Mungkin ini memang bukanlah akhir
dari cerita keluarga kami, masih ada episode-episode selanjutnya yang kami
sendiri tidak pernah tahu akan seperti apa kisahnya. Tapi dari apa yang kami
alami sekeluarga kurang lebih 20 tahunan
ini, kami sadar bahwa tidak pernah ada roda yang selalu di bawah, it keeps
moving, up and down, gak jarang lalu roda ini bocor di tengah jalan, melalui
jalan yang penuh batuan atau licin berpasir. People change, semua pernah
berbuat salah tapi jangan sampai menuduh bahwa orang itu tidak akan pernah
berubah. Kami masih berusaha untuk meningkatkan bounding antar satu sama lain
anggota keluarga, yang ternyata lebih mudah dilakukan ketika sudah dewasa.

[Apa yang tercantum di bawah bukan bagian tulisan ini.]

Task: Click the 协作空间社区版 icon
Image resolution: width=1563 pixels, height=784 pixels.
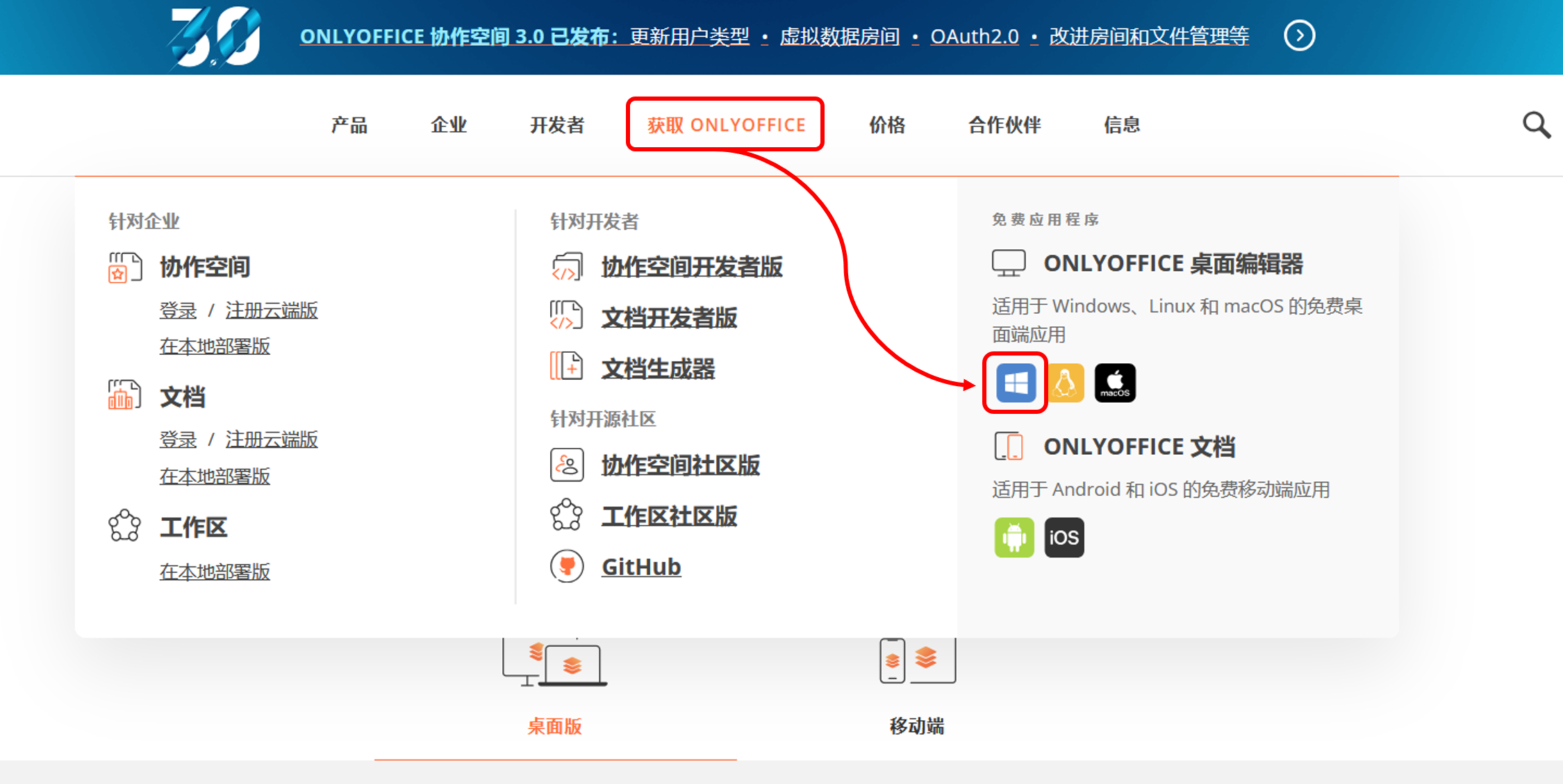Action: pos(567,465)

So, untuk paragraf terakhir di
posting yang sangat panjang ini, saya lagi-lagi mau mengutip quotes fenomenal
sinetron Keluarga Cemara: harta yang paling berharga adalah keluarga. Walaupun keluarga
saya tidak sehangat keluarga lain, tidak terlalu perhatian, masih kurang
kompak, but they are the best, dari segala hal yang terjadi dalam hidup kami,
sampai sekarang kami tetap jadi keluarga, kalau bukan harta yang paling
berharga, mungkin relasi ini sudah jadi korban dan tidak dipertahankan sejak
dulu. Terima kasih Papa, Mama, Cici, & Ndut. Wo ai ni.